Dotted around the peripheries of the fashion enclosure stood the odd group of high-vis jackets and jeans, smoking and chatting. At one point as they watched a pack of photographers crowding around an off-duty model a few of the site workers took out their phones and photographed the process. I imagined them in the pub later that night flashing the photographs of what they saw at work today.
Every now and then someone would rush across the cobbles dragging an intriguing looking suitcase before slipping backstage. Everywhere I looked, it seemed, there were people at work. Inside the building bloggers were sat at rows of laptops typing away, each one trying to get their copy online as quickly as possible. Milling around them were fashion girls handing out maps and cleaners clearing away discarded coffee cups and used fashion show tickets.
It made me think about the mammoth industry that is fashion. The catwalk show is one brief moment of flashing lights and gorgeous clothes. But all of this, the hundreds of people doing their unglamorous jobs - this is the carefully guarded secret of how glamour is made.
Red turned heads at London Fashion Week. I lost count of the amount of fashion bloggers that asked to take my photograph. I just laughed, finding it amusing that here colour blocking is a trend and not a sign of madness or some rare rash-inducing disease. I think when a stylehunter asks to take your photograph you are supposed to imagine your dog has just died and cross your knees. At least that's what I saw everyone else doing. I can't be dealing with that, so they got a Libby smile instead.

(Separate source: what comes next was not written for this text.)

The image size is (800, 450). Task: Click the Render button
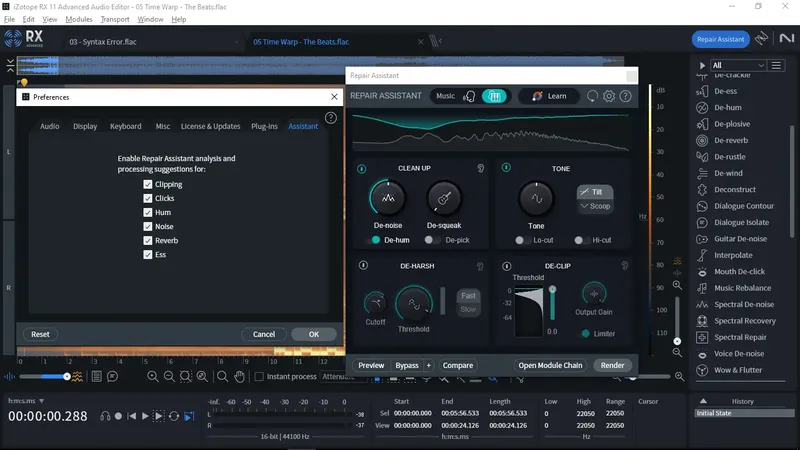coord(612,365)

Throughout the day red got some great reactions. "You've brightened up my day," said a dreamy French model, brushing his hair from his face and giving me a big smile. No no, you've brightened mine.
Other people said how refreshing it was to see a flash of colour. Dressing like this made me realise even more the prevailance of black in our wardrobes - at London Fashion Week it was everywhere. Suddenly, however, it seemed to me less chic and stylish and more unimaginative and gloomy. It seems I wasn't the only one falling for all things bright: "You have inspired me to wear more colours," said one person and "what a stunning colour" said another.

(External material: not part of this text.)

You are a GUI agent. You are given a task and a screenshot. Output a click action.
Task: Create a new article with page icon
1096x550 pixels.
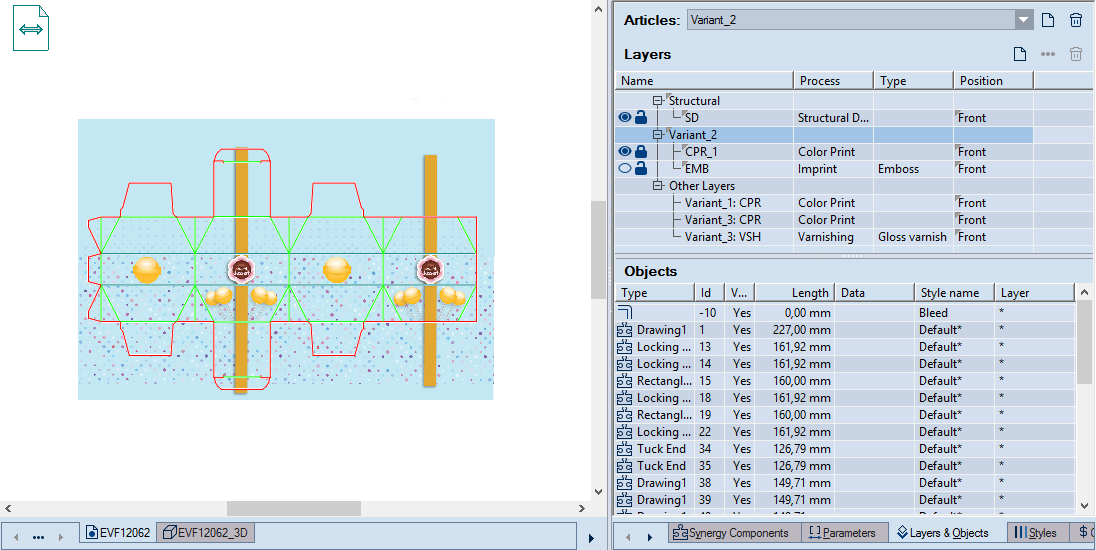coord(1048,20)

Overall I was pleasantly surprised. I was half expecting to be thrown out for my lack of black uniform or Louis Vuitton bag. I did make one woman stop mid-conversation when she spotted me, and others looked me up and down, but mostly I was met with smiles as warm as the colour I was wearing.
All in all it was a great day. Stylehunting and chatting to people I felt happy, confident and completely myself. And as I left Somerset House I thought to myself: how much of that was because of the colour I was wearing? Maybe that sounds strange, but if these past two weeks have taught me anything, it has been not to underestimate the power of colour.

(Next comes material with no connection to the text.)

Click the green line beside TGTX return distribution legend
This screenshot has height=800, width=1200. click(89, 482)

After Somerset House I set out and about with two new friends of the day, both assistants like me who were up in London from Bournemouth and Birmingham. We headed to Kensington Palace to the gorgeous Enchanted Palace exhibition. I had never visited the palace before, so walking around one of the most beautiful parts of London just made a great day even better.
On the way I spotted this amazing window display, bursting with flowers and this cutie, Jasmine, with her flower collar. She was used to posing for the camera as just earlier that day she had been modelling scarves for a catalogue, her owner proudly informed me.
All in all the fifth day of my Red Week Challenge was a very good one.